Functions of bounded variation as the dual of $C([a,b])$

I am trying to understand this proposition about the dual of $C([a,b])$. I would like some help with the following:

(1) What does the integral with respect to a function of bounded variation mean?

(2) According to Riesz Representation Theorem, the dual of $C([a,b])$ is the space of regular Borel measures (Radon measures) on $[a,b]$. So what is the relation between these measures and the bounded variation functions?

It would be nice to get some explanation in terms of distributions.

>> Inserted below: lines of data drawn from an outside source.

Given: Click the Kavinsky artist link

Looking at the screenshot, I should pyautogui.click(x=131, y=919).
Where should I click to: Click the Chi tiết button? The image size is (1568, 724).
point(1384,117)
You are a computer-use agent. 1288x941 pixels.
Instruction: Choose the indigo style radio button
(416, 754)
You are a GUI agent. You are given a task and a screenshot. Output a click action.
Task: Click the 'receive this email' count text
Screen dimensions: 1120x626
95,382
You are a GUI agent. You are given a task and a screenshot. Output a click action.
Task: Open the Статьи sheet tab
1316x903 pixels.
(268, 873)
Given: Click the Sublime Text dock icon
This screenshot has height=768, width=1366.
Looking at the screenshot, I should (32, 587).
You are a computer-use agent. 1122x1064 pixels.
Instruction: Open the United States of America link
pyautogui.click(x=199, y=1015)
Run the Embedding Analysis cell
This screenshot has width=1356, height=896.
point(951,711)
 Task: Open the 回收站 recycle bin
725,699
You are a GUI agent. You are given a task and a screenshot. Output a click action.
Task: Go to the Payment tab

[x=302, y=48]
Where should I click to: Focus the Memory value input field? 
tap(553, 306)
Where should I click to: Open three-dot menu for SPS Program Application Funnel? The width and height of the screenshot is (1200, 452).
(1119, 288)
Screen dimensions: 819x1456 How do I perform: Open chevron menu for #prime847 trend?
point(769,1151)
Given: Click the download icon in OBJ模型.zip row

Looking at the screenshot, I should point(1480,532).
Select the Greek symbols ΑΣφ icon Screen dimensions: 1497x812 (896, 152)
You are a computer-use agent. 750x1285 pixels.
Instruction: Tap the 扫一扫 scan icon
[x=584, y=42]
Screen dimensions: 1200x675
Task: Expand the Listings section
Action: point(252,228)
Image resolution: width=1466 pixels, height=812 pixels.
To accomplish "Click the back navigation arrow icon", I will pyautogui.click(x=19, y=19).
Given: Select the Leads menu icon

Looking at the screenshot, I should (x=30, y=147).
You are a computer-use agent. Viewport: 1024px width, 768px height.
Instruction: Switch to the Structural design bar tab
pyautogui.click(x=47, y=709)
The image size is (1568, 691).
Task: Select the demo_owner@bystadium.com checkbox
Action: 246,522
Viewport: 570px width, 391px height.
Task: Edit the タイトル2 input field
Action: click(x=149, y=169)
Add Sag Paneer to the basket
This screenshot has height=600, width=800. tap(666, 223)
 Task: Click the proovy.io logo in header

In general, the total variation of a measure (which appears in the identification of $C^*$, endowed with the operator norm, with the space of Radon measures, endowed with the total variation), defined for $\mu\in C_0(\Omega)^*$ as $$|\mu|(\Omega) := \sup\left\{\sum_{i=0}^\infty |\mu(X_i)|:\bigcup_{i=0}^\infty X_i = \Omega\right\},$$ is not the same as the total variation of a function (which appears in the definition of the normed space $BV$), defined for $f\in BV(\Omega)$ as $$ TV(f) := \sup \left\{\int_\Omega f (-\mathrm{div} \varphi) \,dx: \varphi\in(C_0^\infty(\Omega))^n,\, \sup_{x\in\Omega}|\varphi(x)|\leq 1\right\}.$$

You could say, however, that if a function has bounded variation, its distributional gradient exists as a Radon measure. The total variation (in the sense of the seminorm on $BV$) of the function is then the same as the total variation (in the sense of measures) of its distributional gradient.

However, in the one-dimensional case, the Riesz representation theorem actually does yield a function of bounded variation (this is in fact Riesz' original statement of 1909). In this case, the integration with respect to a function (of bounded variation) is in the sense of a Riemann-Stieltjes integral.